What is an index?
The value of indexes
When working with Shinydocs, one of your first steps is to crawl your organization’s targeted content source(s) and create one or more indexes. These indexes are a comprehensive inventory of all the files located across your repositories. This enables your organization to not only discover detailed information about what data exists and where it exists, but provides key insights to support the success of other data initiatives such as cleaning up content, deploying an enterprise search, and migrating data.
What do indexes look like?
Indexes are stored in the Analytics Engine, which is a component of the Cognitive Suite.
A basic index will contain various fields of metadata including:
Date created
Last modified date
File extension
File size
File name
File path
Each subsequent crawl or command that is run on an index creates additional fields of metadata within the index.
For example:
After a hash crawl is run, a field displaying the hash value is added to each file.
Text extraction adds a field to the index that includes the full text of a document. This field has a character limit of 30,000 characters, which typically equates to the the first 4-6 pages of a document.
Entity extraction adds specific fields depending on the targeted entities.
Once ROT rules are run against an index, files in the index that meet the conditions for ROT are tagged with the corresponding rule.
Additional classifications can be added based on a file’s properties, characteristics, or attributes.
Understanding your data
One of the most powerful outcomes that is gained from your indexes is the ability to fully understand your data. By understanding what data exists, it can be leveraged in many ways across your organization. Our Visualizer allows you to explore the content within your indexes and gain a clear picture of what exists. Through this process you can uncover key insights and trends, identify how to maximize the value of your data, and make informed decisions about how to optimize your data strategy moving forward.
Enriching indexes
Enriching your data refers to the process of adding meaning and context to your data to increase its value, purpose, and visibility within your organization. There are many ways you can enrich your indexes, including the following:
Hashing | Hashing is the first step in identifying duplicate content. A hash value is assigned to each file during a hash crawl. Hash values are determined upon the binary content of a file, meaning that each unique file will have a unique hash value, while duplicate files will have the same hash value. |
Extraction | Extraction is most commonly performed through text extraction and entity extraction. Text extraction is when the full text of a file is extracted and added to an index, whereas entity extraction is used to extract specific text within your content and add it to the index. Entities can include location, person, organization, money, percent, data, and time. |
Tagging | Tagging refers to any action of adding descriptive metadata fields to the index for one or more items. These metadata tags help to identify attributes about the content but also to add meaning and context to your data. Tagging helps you manage your data by easily isolating and locating specific information using tags. For example, you can tag files as duplicate or ROT content, or add classifications. |
Data enrichment helps to uncover the value contained within your content, thus increasing your organization’s ability to fully leverage the wealth of its information.
Cleaning up your data
Cleaning up your content has many benefits, such as gaining insights into your data, freeing up storage space, removing content that has associated risk, and improving employee productivity. The ability to realize these benefits relies on your indexes. Enriching your indexes through hashing, extraction and tagging allows you to appropriately and confidently take action on the identified content.
For example:
Duplicate content can be easily identified and actioned once it has been hashed and tagged
ROT content tagged with the corresponding ROT rule for which it has met the conditions can be confidently actioned
Using classifications make it easier to locate and analyze your content
Content that contains sensitive information, such as PII, can be removed to eliminate risk
Removing duplicates and ROT from your content sources frees up storage space and makes it easier for employees to find what they are looking for, especially when this is paired with an enterprise search solution.
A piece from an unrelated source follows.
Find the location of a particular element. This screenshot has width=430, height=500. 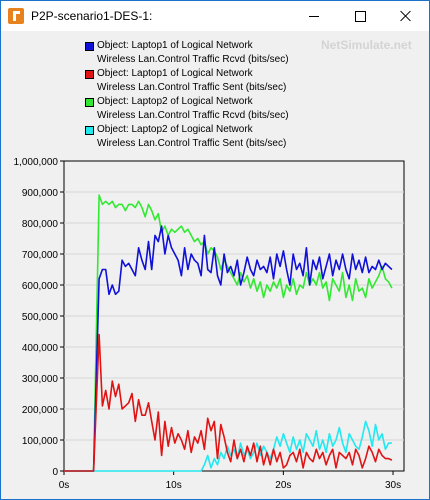

y-tick-label: 1,000,000 is located at coordinates (36, 162).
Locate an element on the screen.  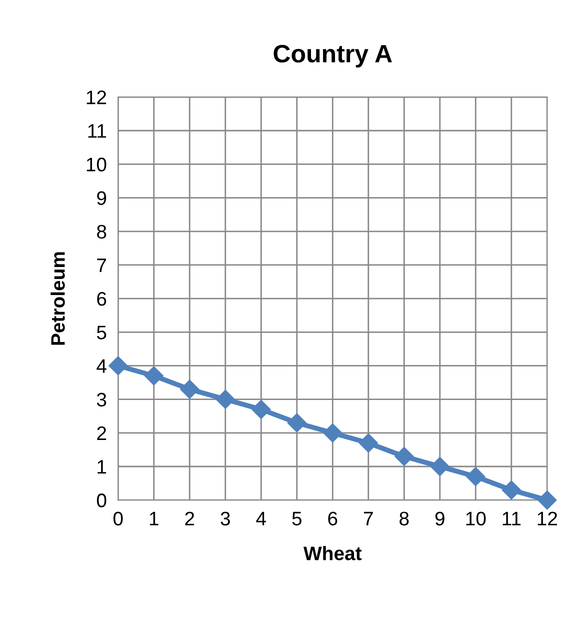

Improving enterprise search
An enterprise search solution, such as Discovery Search, relies on your indexes. When it comes to implementing an enterprise search, think of your indexes of the first point of contact between you and your data. Once a search is conducted, Discovery Search connects with the indexed data, looking for the most relevant results. Additionally, through enrichment techniques such as classification and extraction, more information is appended to your indexes, which facilitates a more flexible and accurate search.
Supporting a data migration
indexes play a pivotal role in helping to support the success of any data migration project. By using your indexes to build an understanding of what data exists within your source location, you can make more informed decisions about your data migration plan.
This includes:
Cleaning up content before a migration so that existing problems aren’t perpetuated in the new destination, and effort is not spent on moving duplicate and ROT data
Deciding what will be included or eliminated from the migration
Anticipating challenges and minimizing the risk of surprises that could derail your success
Using indexes created for the destination of the migration, results of a data migration can be visualized using the Shinydocs Visualizer. Dashboards are available within the Shinydocs Visualizer that provide a visualization of migration results that can be shared with leadership and across your organization, or you can create your own.